Back when we were a couple instead of parents, food shopping wasn't a chore or an errand. It was a date. We'd take our time at the market, planning meals and each offering culinary commentary on the other's choices. We had rituals and routines that were part of the rhythm of our relationship. Sara would make fun of the time I spent choosing a steak, and I would give her grief over the amount of shampoo and conditioner she bought whenever it was on sale. "It doesn't go bad," she'd remind me, "unlike the rib roast that's been in the freezer since May." That's Sara - 1, Shawn - 0 for those of you scoring at home.) But I would get her back when she'd buy dozen cans of tomato rotini soup to take to work, daring her toward a 12-ounce leap of faith she just couldn't take.
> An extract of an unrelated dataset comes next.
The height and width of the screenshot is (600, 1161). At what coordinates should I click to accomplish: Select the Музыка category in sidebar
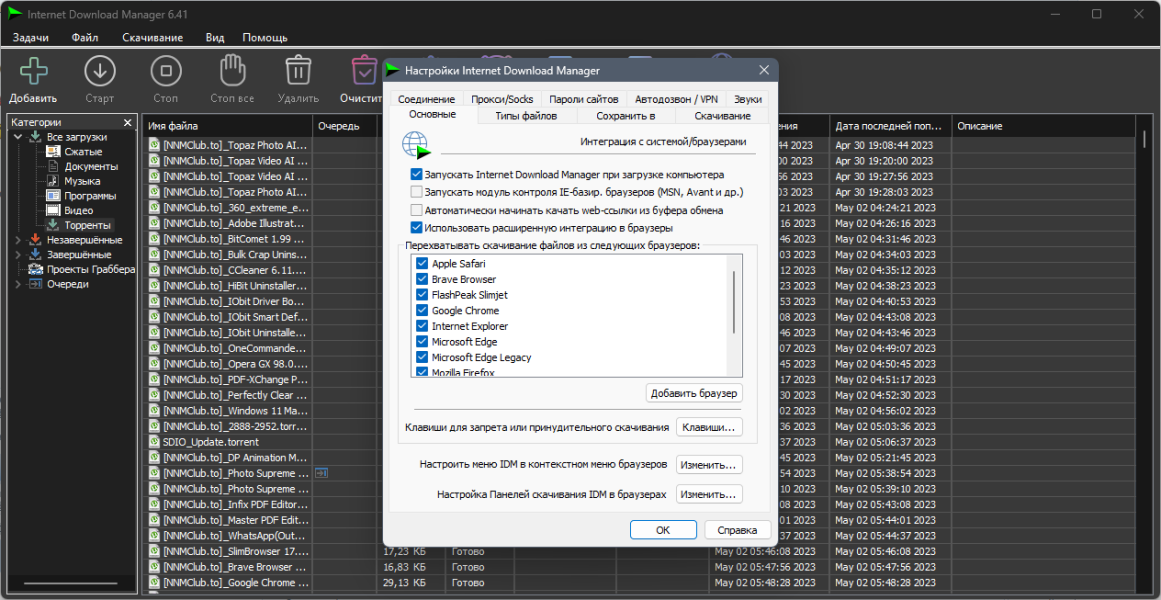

Still, it was comforting to know that if she could stand eating the same soup every day for lunch, maybe I'd never grow too bland for her, either.

Every aisle spurred connections. Passing the macadamia nuts got us talking about the whirlwind two-day anniversary trip we took to Hawaii. For weeks after returning from 10 days in Italy, we searched for pears half as succulent as the ones we had bought from a street vendor in Rome. Sara's refusal to eat salmon brought up stories of her days growing up in Maine, where her father owned a fish farm. There were days when we were coupon fiends, knowing that each 50-cent cereal discount, doubled by the store, was a dollar toward a down payment on a second car. I distinctly remember the first time we bought a home pregnancy test, followed nine months later by our heading down the diaper aisle for the first time.
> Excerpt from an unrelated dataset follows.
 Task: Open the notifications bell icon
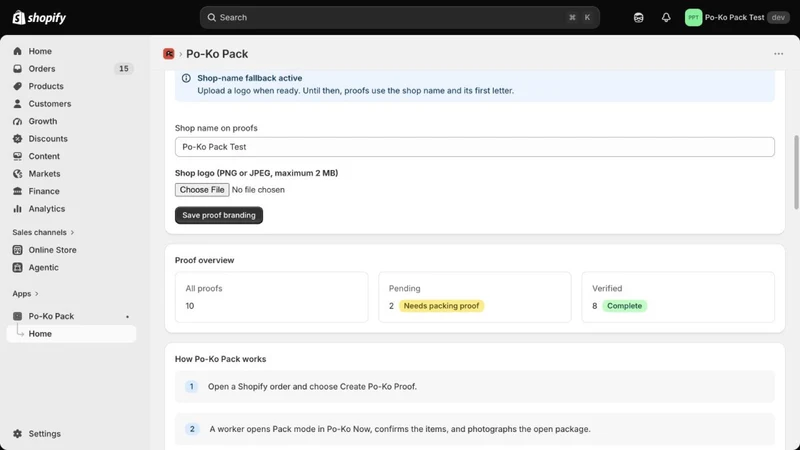(x=666, y=17)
When we moved into a larger apartment to accommodate our growing family, we did a tour of the six grocery stores near our new home, deciding which had the best prices, the best produce, the best baggers. Shopping was a weekly outing for us as a family, and we never realized how much it meant until it stopped being possible. Sure, when Hazel was an infant, we all went together. But by the time she got old enough to say "I want," it became clear that shopping was now an adults-only activity, and thus we reached the end of an era.
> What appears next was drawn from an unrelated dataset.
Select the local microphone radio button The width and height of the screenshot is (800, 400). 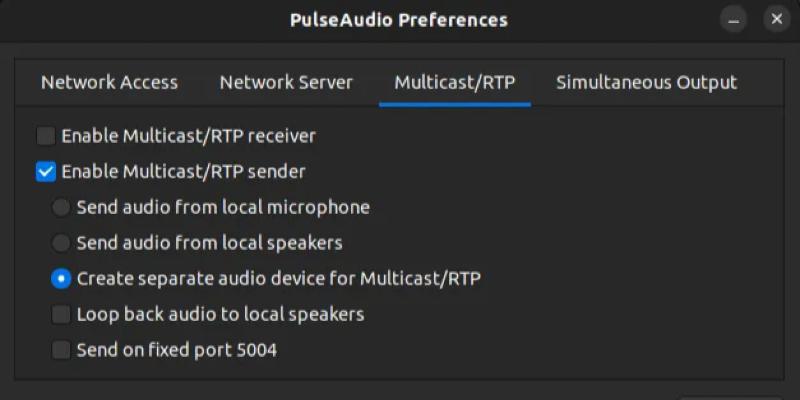(x=62, y=207)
We still occasionally shop as a family when time and nap schedules permit. But usually it's Sara or me, alone in the aisles, quietly singing along to "These Are Days" by Natalie Merchant, which seems always to be playing. There's no gentle mocking, no memories shared, no conspiring to justify an impulse buy of shrimp and steak for dinner, and no thinly veiled attempts to "get warm" in the freezer section. There's no more romance in aisle 5, even though, frankly, it's something I still have on my list.

When I asked Sara about hiring a baby sitter so we could go grocery shopping together, she thought I was joking. I'm not. Instead, I'm clipping coupons. I figure if I can save 10 bucks on this next trip, that pays for the sitter for an hour, and buys us some time together - on special.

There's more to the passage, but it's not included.